Texto fuente:
+ + + +

Número 80, octubre 2016

El enigma de Ludins Arango
Eduardo Escobar

Cuando me llegó por correo electrónico el mensaje de Félix Ángel Vallejo sobre el descubrimiento de Sylvia Ludins quedé helado. Lo primero que se me ocurrió fue pensar en las tristezas de la simulación, y en la amarga, negra fatalidad que significa que todos los farsantes deban ser descubiertos a la larga, porque, como solían predicar las buenas señoras antioqueñas como mi madre, primero cae el mentiroso que el cojo.

Qué vergüenza, me dije, esforzarse tanto por parecer otro; qué pena gastar el propio tiempo de la vida en mimar un personaje ajeno y cosechar honores en nombre de una máscara, un reflejo, una sombra. ¿En qué iban a quedar el prestigio creador de la raza antioqueña y la imagen libérrima de la pintora que se había convertido en un personaje de culto en su provincia? El mito de la franqueza se me bajó a los pies, convertido en nada. Vieja ladrona, protesté. Y dudé, a continuación, llevado por el amor de la patria chica que parece irremediable: ¿o la plagiaria será la gringa, la judía de Nueva York, la hija de emigrados?

Aprovecho para confesar, por si le importara a alguien, que jamás fui devoto de la pintura de esa señora particular llamada Débora Arango. Por prejuicios, tal vez. Porque no me gustan los pintores feístas dados al grotesco latinoamericano nacido quizás de los muralistas de México. Y porque me ofenden en las acuarelas la rigidez, las atmósferas de densidades podridas que son el sello de fábrica de la ya exseñorita Arango Pérez: la acuarela, así me pareció hasta hoy, debe ser el elogio humilde de la transparencia, y está obligada a resaltar la fluidez del agua limpia, viva, nítida. Para lo otro existen el óleo crudo, el acrílico, las guachas o el ramplón vinilo.

Las acuarelas de Débora Arango, tan próximas a veces a los vómitos, jamás me convencieron, y por alguna razón, aunque lo intenté muchas veces, nunca conseguí asimilarlas a un infierno dantesco al estilo paisa para justificarlas, con tanto cura gesticulante con el bonete torcido y tanta prostituta despernancada y tantos policías convertidos en gorilas y tantos políticos álgidos y tantos borrachos enarbolando puñales y tantos locos pintados en pleno delirio y tantas monjas contemplando un pájaro alegórico. Pero en fin, supe admirar detrás del artífice a la persona, a la mujer tan extraña en aquella ciudad puritana, que fue capaz de señalar con desvergonzada sinceridad las miserias de esta pobre nación, y que se atrevió a desnudar a sus amigas, y las infelicidades del poder.

Todas las provincias colombianas tienen su idiosincrasia. Y un catálogo de chistes miserables que las caricaturizan. La antioqueña tiene mala fama de rezandera y pragmática, de mantener magníficas relaciones con las potencias del cielo y con las del infierno en perfecto equilibrio, en perfecta armonía maquiavélica; y goza del prestigio dudoso de haberse visto sometida desde la Colonia por el poder pernicioso de los obispos y sus aspiraciones a las virtudes heroicas, que suelen conducir a la hipocresía y permiten, por ejemplo, tener un templo dedicado a una Virgen de los sicarios donde asesinos de la comarca van a purificar las balas, babeando avemarías para hacerlas más implacables. Pero a veces también la obligación a la mansedumbre y la carga de las represiones conduce a la rebelión: y contra la tiranía de una moral inhumana, la de los sepulcros blanqueados, allá en Antioquia surgieron a sus horas el Indio Uribe, muerto en el exilio ecuatoriano, y Fernando González, el brujo autoexilado en Otraparte, y los nadaístas, y Fernando Vallejo, y Débora Arango.

+ + + +

Entradas del listado:
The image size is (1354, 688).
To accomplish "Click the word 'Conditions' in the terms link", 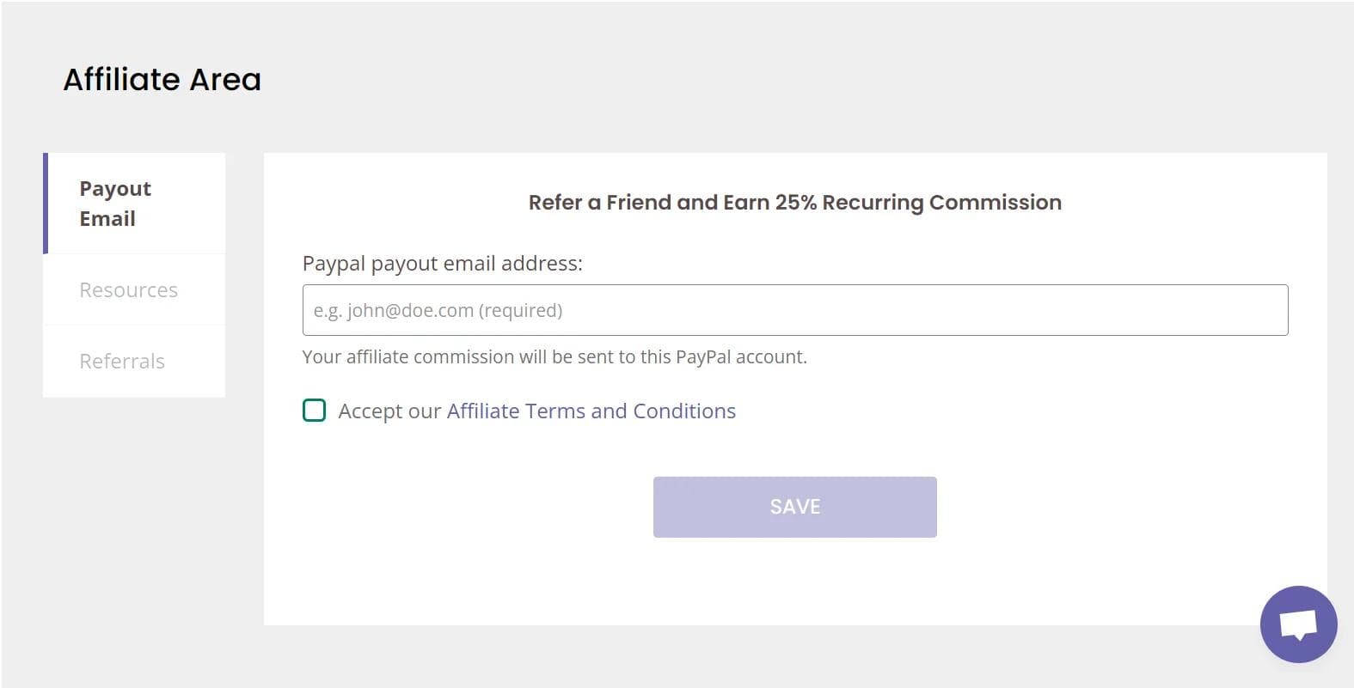I will pyautogui.click(x=684, y=411).
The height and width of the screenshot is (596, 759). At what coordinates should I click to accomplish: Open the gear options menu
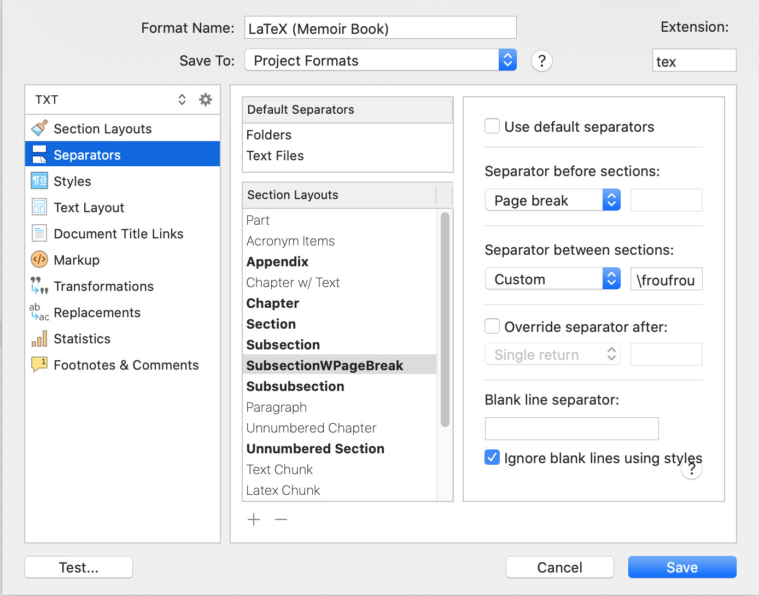(206, 100)
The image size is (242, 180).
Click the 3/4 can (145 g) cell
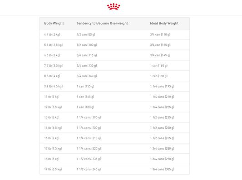[160, 55]
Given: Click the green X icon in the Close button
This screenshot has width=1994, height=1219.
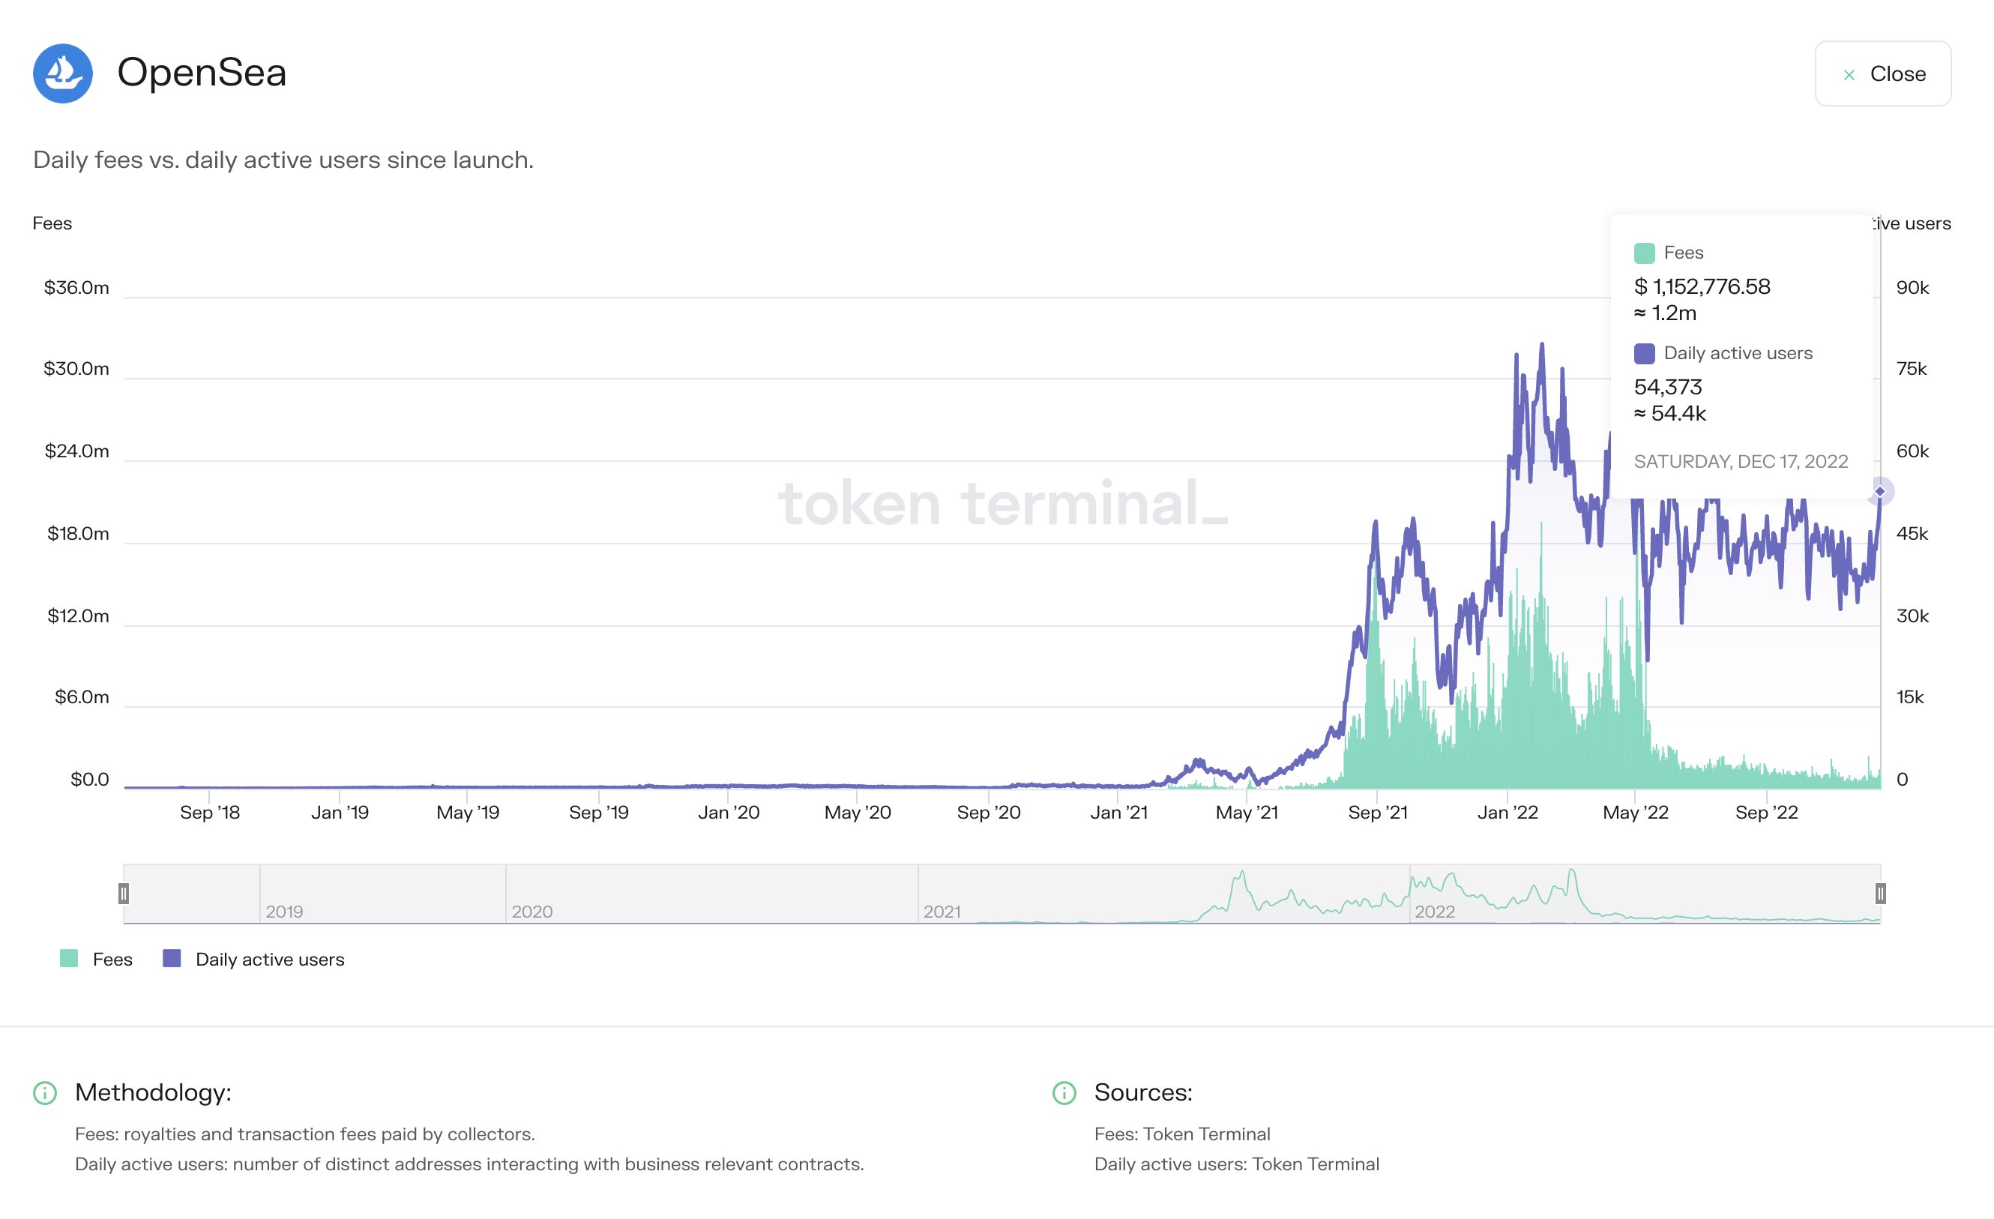Looking at the screenshot, I should (x=1851, y=74).
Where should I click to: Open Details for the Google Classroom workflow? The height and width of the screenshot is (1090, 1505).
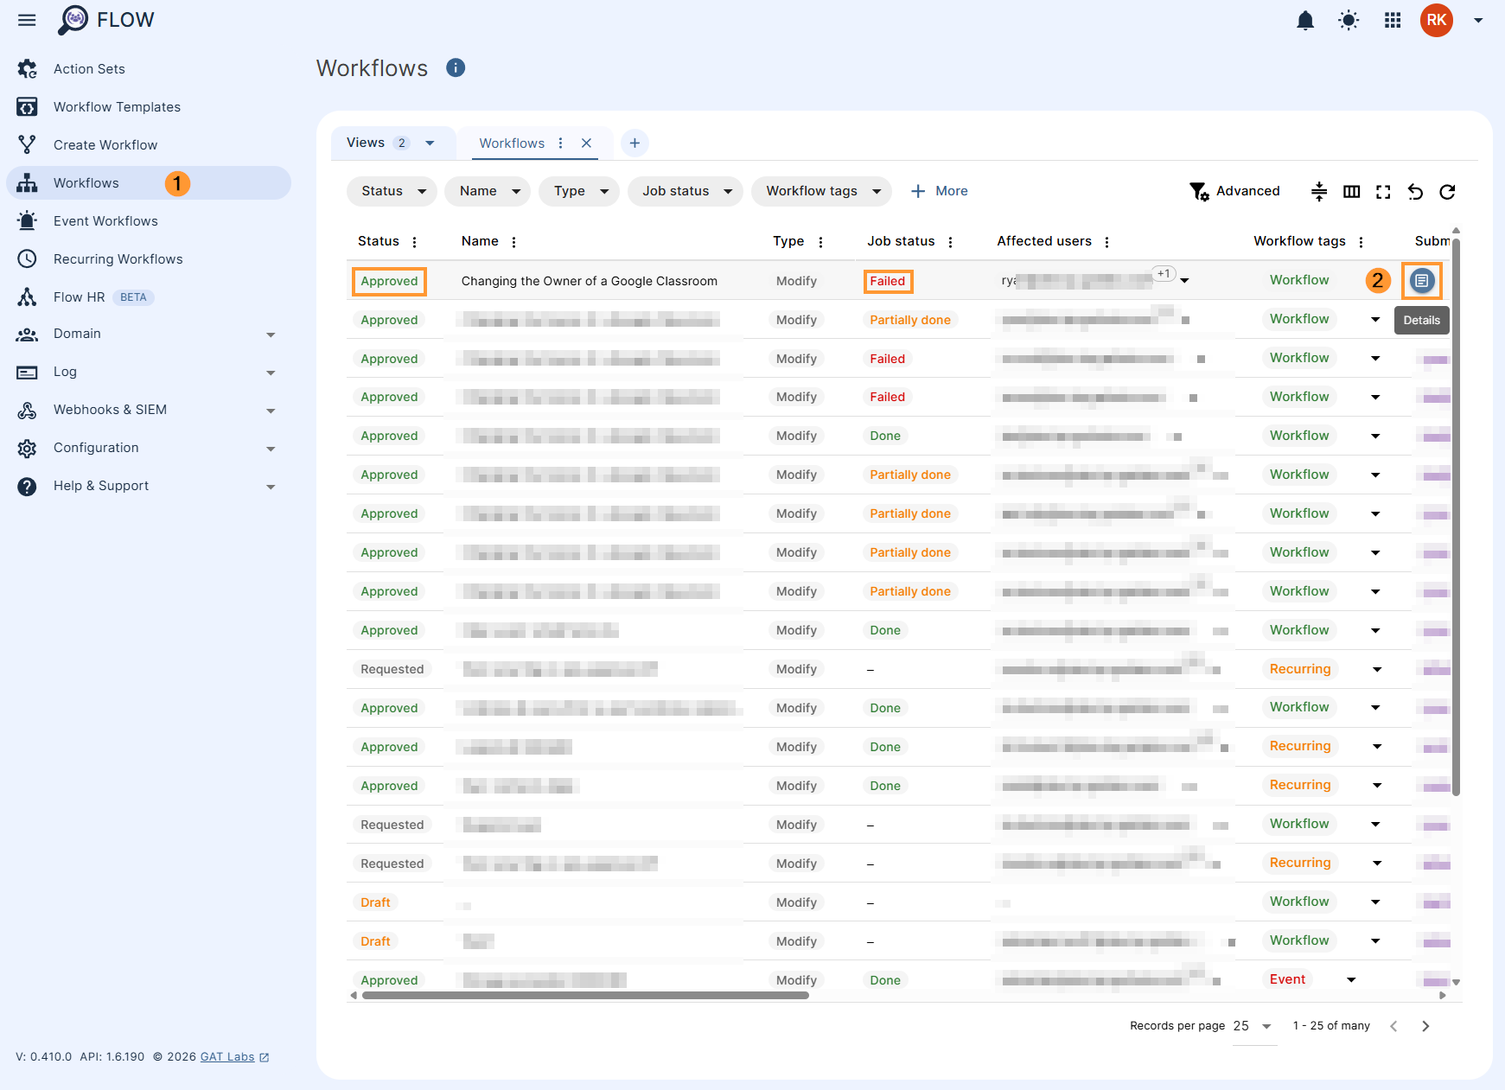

+ + + +

Haz esto:
Por favor, continúa el ensayo sobre Débora Arango y Sylvia Ludins justo después de su última oración.

Respuesta escrita:
Pero el problema ahora no es ese, sino el de las semejanzas incomprensibles entre las obras de dos mujeres contemporáneas que se reflejan sin razón aparente. Al principio, después de leer el artículo de Félix Ángel en El Mundo, me dije que era imposible que la Ludins norteamericana conociera a Débora Arango, una mujer ignorada incluso en Colombia, oculta en un anonimato, de santa en su casa llamada Casablanca. Y que era más probable que Débora Arango de una familia acomodada de la pequeña burguesía paisa, recibiera revistas de arte de los Estados Unidos, y se hubiera dedicado a pintar, o a copiar minuciosamente, para distraer los tiempos muertos en su ostracismo voluntario, los cuadros de una judía yanqui.

Sus ataúdes tétricamente geométricos y burdos, sus espectros sucios de contornos gruesos como si los hubiera pintado con carbón y no con aguas embebidas en pigmentos puros son idénticos en las dos. Y las composiciones en equis y las faunas que habitan sus cartones y los motivos miserables: la violencia, la muerte, el vicio. Aunque a veces la Ludins en vez del machete del borracho soliviantado de Débora pinte un fusil fabricado en una armería de Chicago.

De la serie Realismo social, Sylvia Ludins, 1946.
De la serie Realismo social, Sylvia Ludins, 1946.

 

Salida de Laureano, Débora Arango, 1953.
Salida de Laureano, Débora Arango, 1953.

Pero también pensé, dado como soy a la bondad, que en las similitudes entre las obras de Ludins y Arango, se encubriera una historia de amor de mujeres. Tal vez la castísima Débora tenía una íntima amiga en los Estados Unidos, con quien a veces se reunían en secreto a pintar las mismas cosas a cuatro piernas y cuatro manos y con las mismas brochas. Quizás se reunían de año en año, y de diciembre en diciembre, porque así son los amores entre mujeres: abnegados. En tiempos de Débora Arango en Antioquia uno podía pintar todas las cosas que le diera la gana, y escandalizar los salones de los artistas aficionados en los clubes para que trinara Laureano Gómez, pero no era posible que una mujer confesara su atracción por una norteamericana y sobre todo judía. Para eso se necesitaba un valor inhumano. Débora bien podía degradar la técnica de la acuarela insultando las nociones de la academia. Pero no tenía por qué suicidarse. Ni matar al obispo de Medellín de un infarto de susto. Como casi mata de la indignación a Francisco Franco cuando llevó sus mamarrachos a la España subyugada por los falsos santos del Opus Dei.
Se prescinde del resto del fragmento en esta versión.